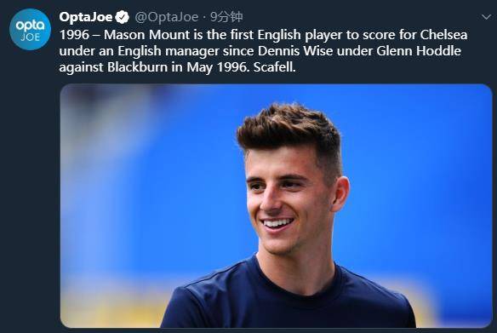Click "May 1996" in the tweet text

tap(218, 67)
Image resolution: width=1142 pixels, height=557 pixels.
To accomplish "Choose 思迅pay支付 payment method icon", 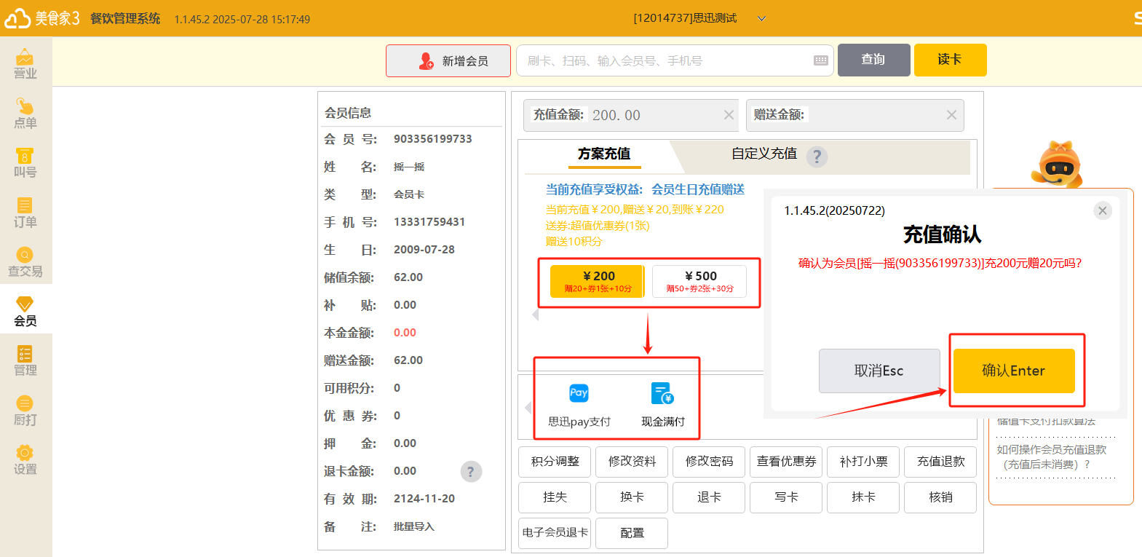I will point(579,394).
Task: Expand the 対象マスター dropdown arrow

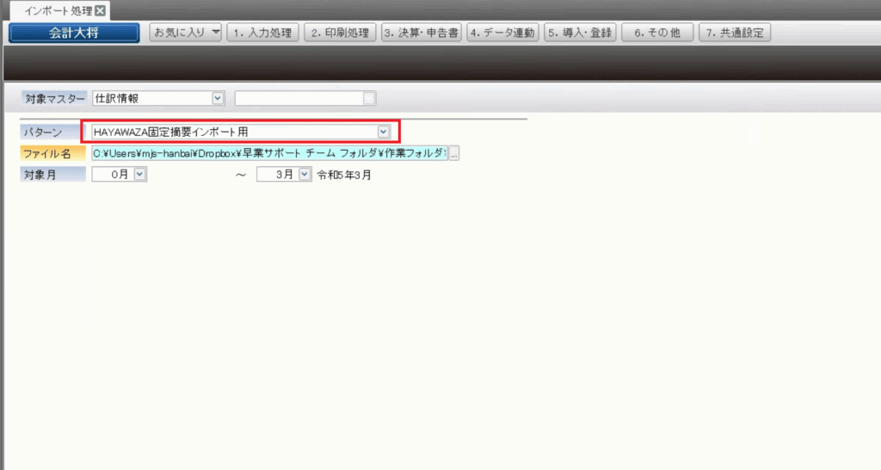Action: tap(218, 98)
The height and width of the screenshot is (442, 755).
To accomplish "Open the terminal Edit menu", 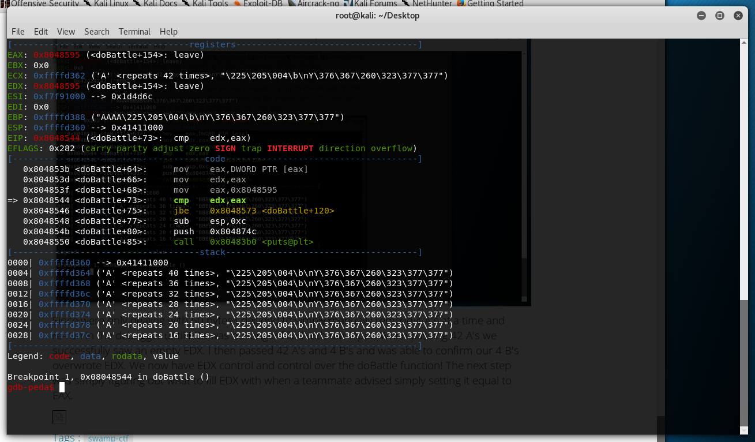I will pos(41,32).
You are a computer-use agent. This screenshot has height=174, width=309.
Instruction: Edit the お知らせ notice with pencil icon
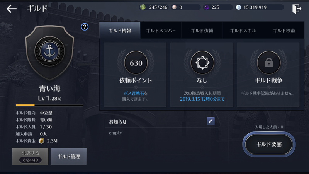coord(211,121)
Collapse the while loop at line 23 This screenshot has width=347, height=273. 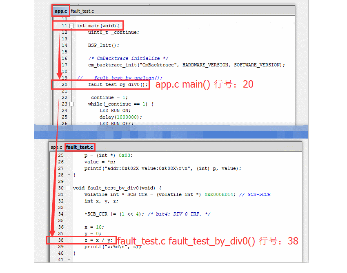click(x=72, y=104)

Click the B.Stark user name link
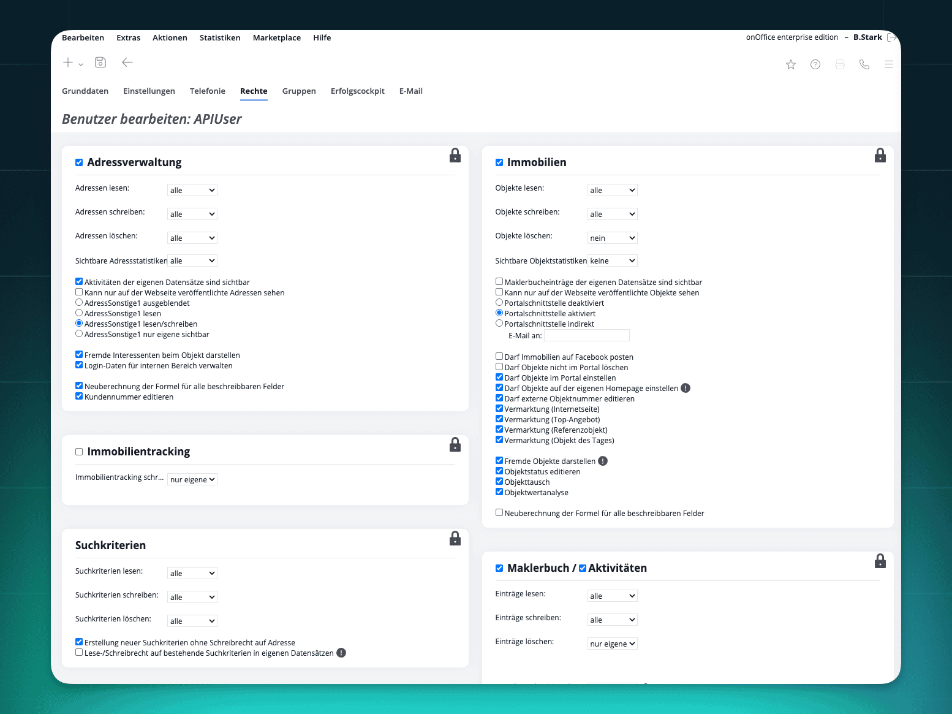click(867, 37)
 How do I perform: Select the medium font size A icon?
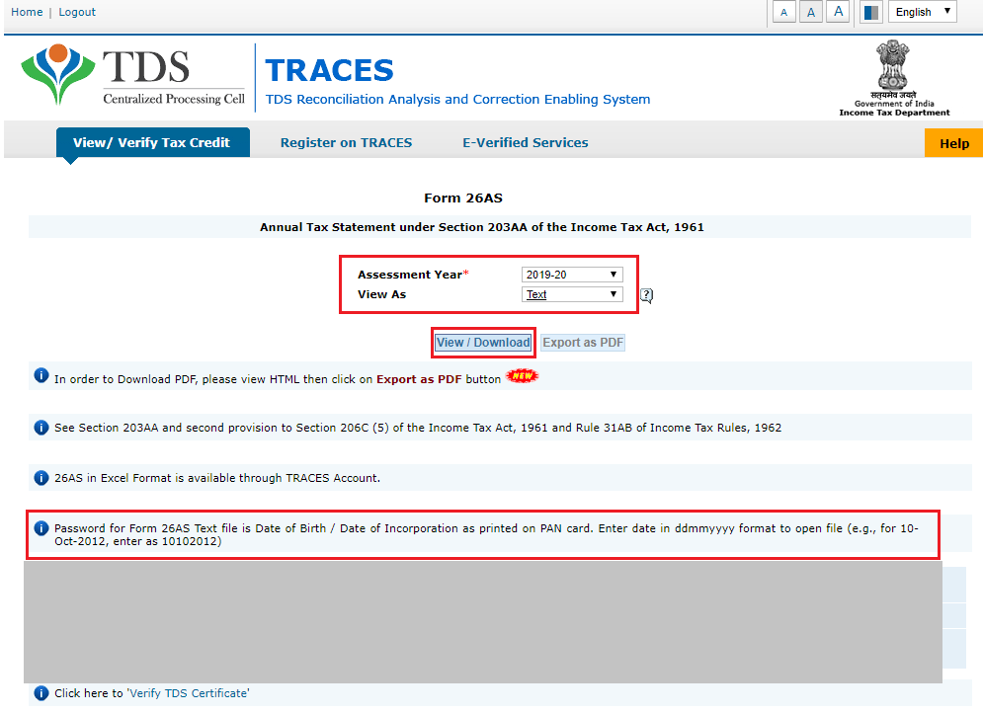coord(810,11)
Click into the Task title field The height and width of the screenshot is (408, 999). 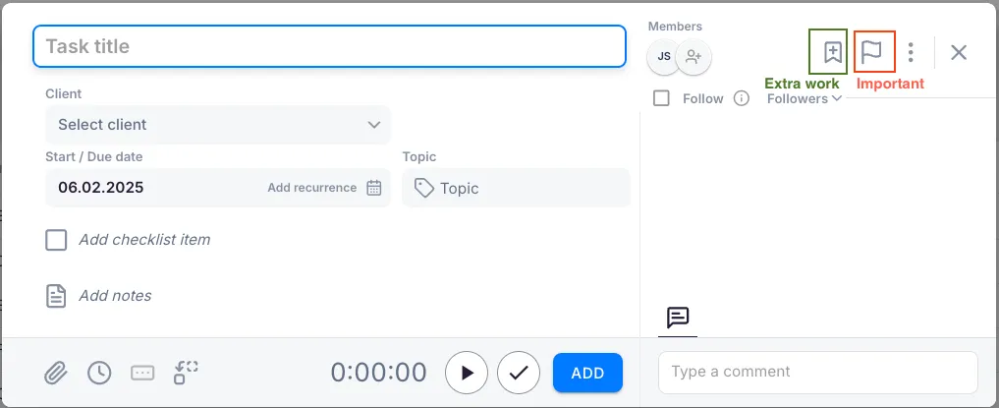pos(329,46)
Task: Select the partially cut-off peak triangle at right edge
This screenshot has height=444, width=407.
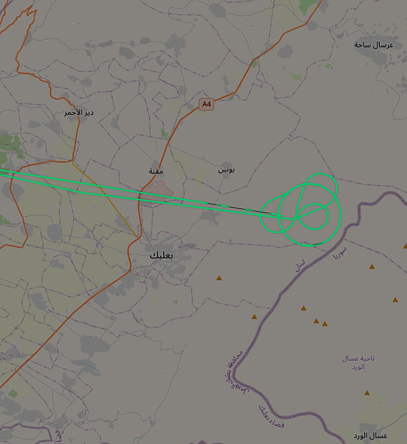Action: (405, 246)
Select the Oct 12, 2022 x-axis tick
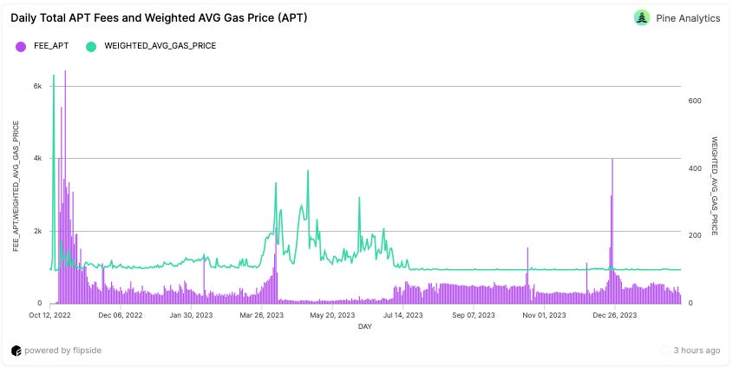 [x=49, y=315]

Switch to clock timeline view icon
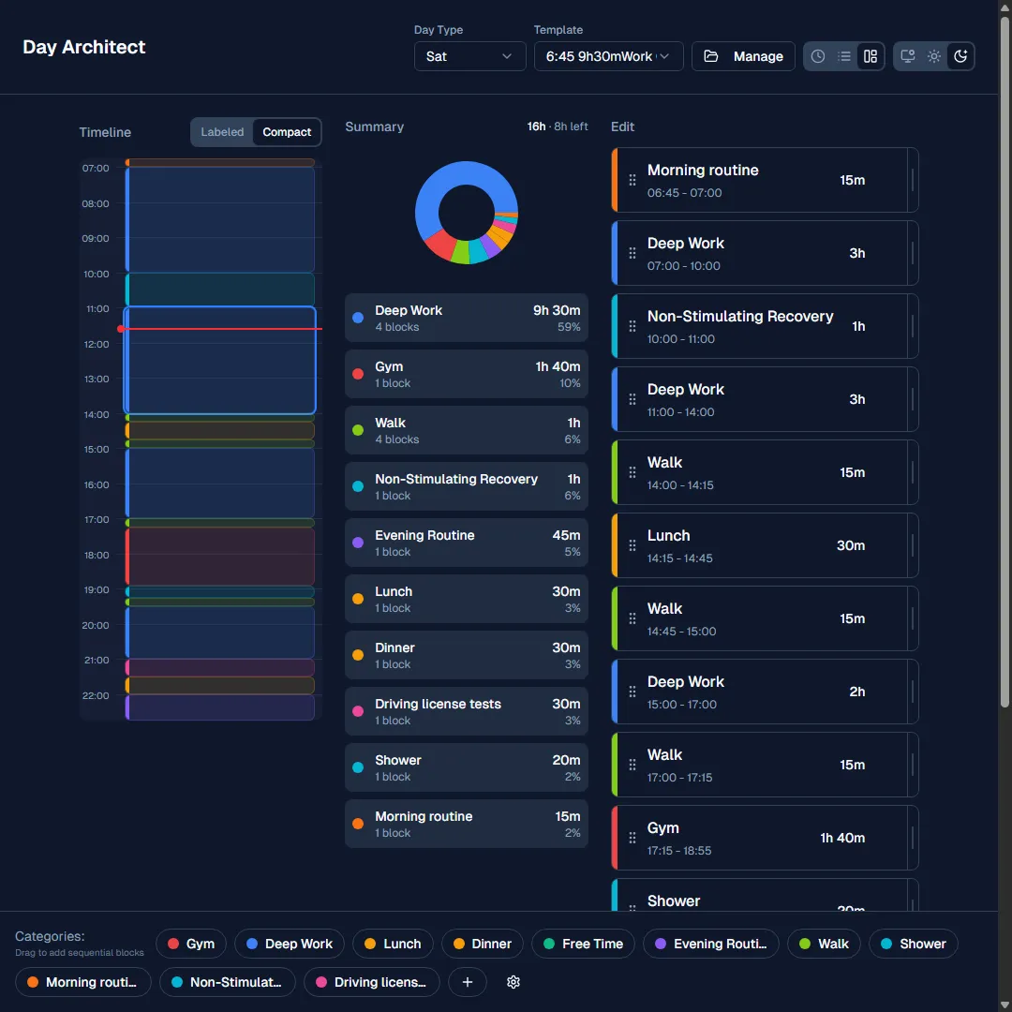[x=818, y=56]
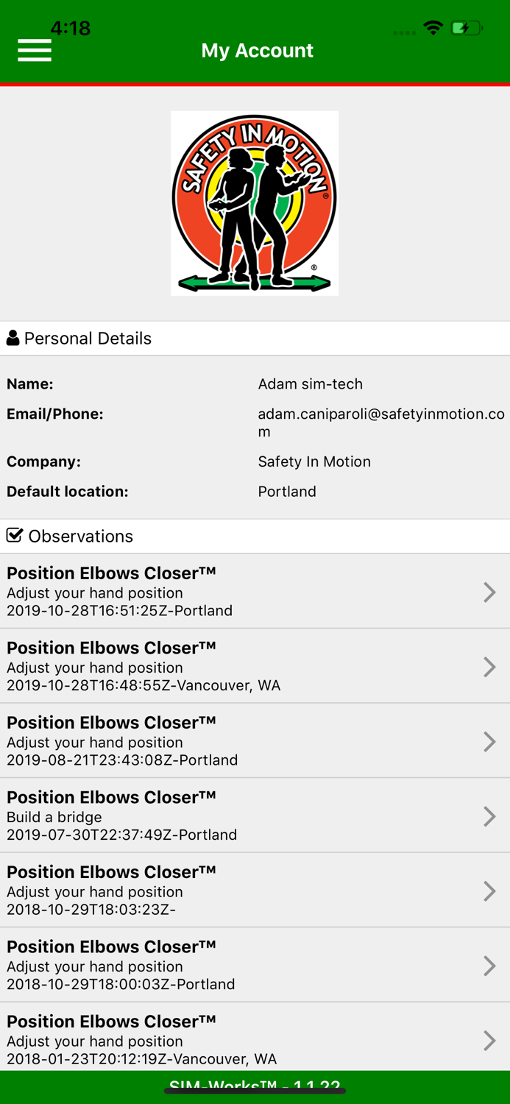
Task: Click chevron on Build a bridge observation
Action: click(489, 816)
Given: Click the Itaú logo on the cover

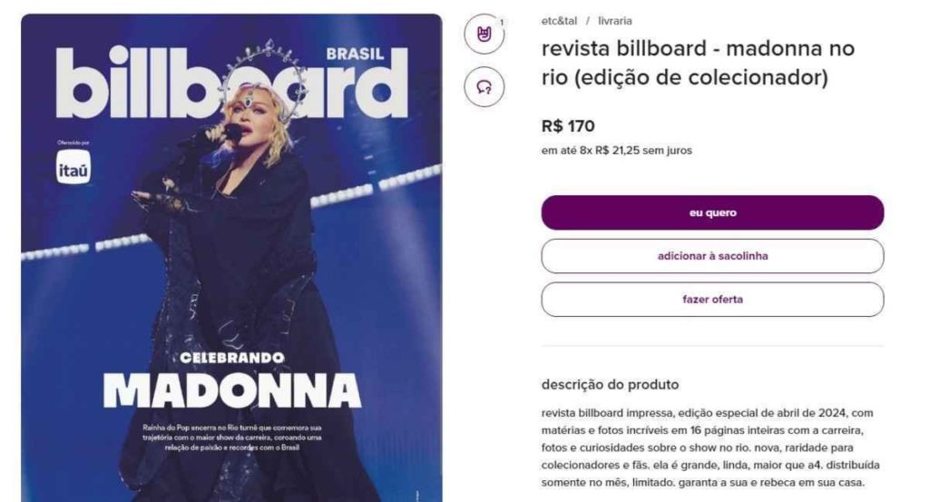Looking at the screenshot, I should [73, 167].
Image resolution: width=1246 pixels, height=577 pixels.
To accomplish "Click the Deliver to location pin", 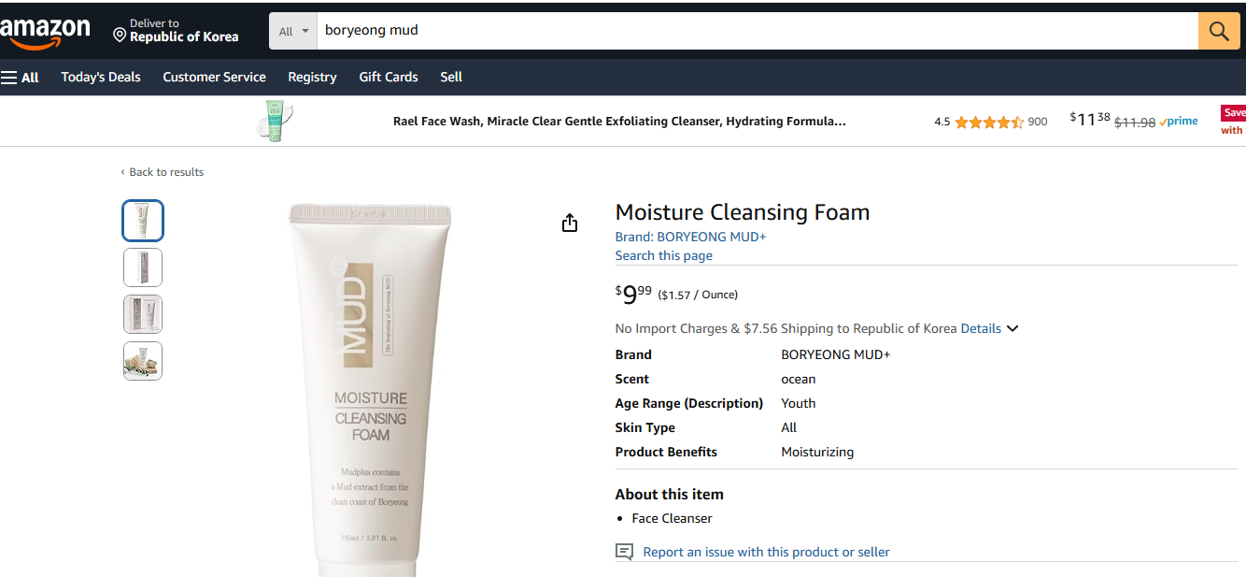I will pos(120,36).
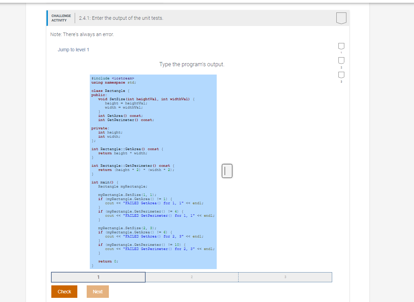Click the level 3 completion badge icon
Screen dimensions: 414x302
pos(341,75)
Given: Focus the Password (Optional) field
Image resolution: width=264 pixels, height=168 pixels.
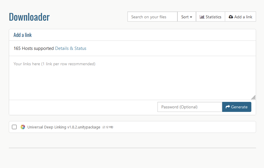Looking at the screenshot, I should point(190,107).
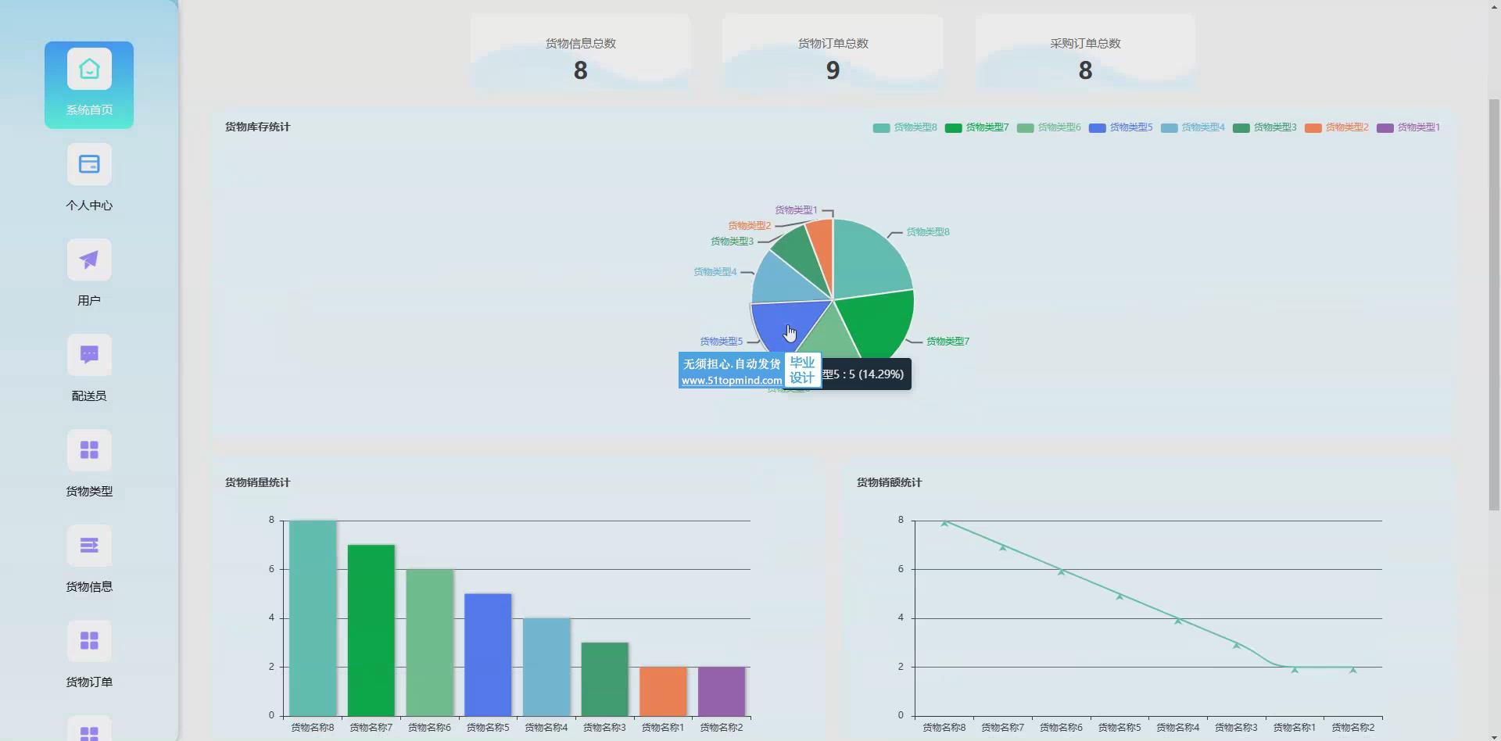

• • •

- _Brief_: What you write should match, word for word, the lines from the one containing "Image resolution: width=264" to the end of the listing, with both ends kept and the pictures left out.

- _Solution to this task_:
Image resolution: width=264 pixels, height=168 pixels.
Looking at the screenshot, I should point(190,107).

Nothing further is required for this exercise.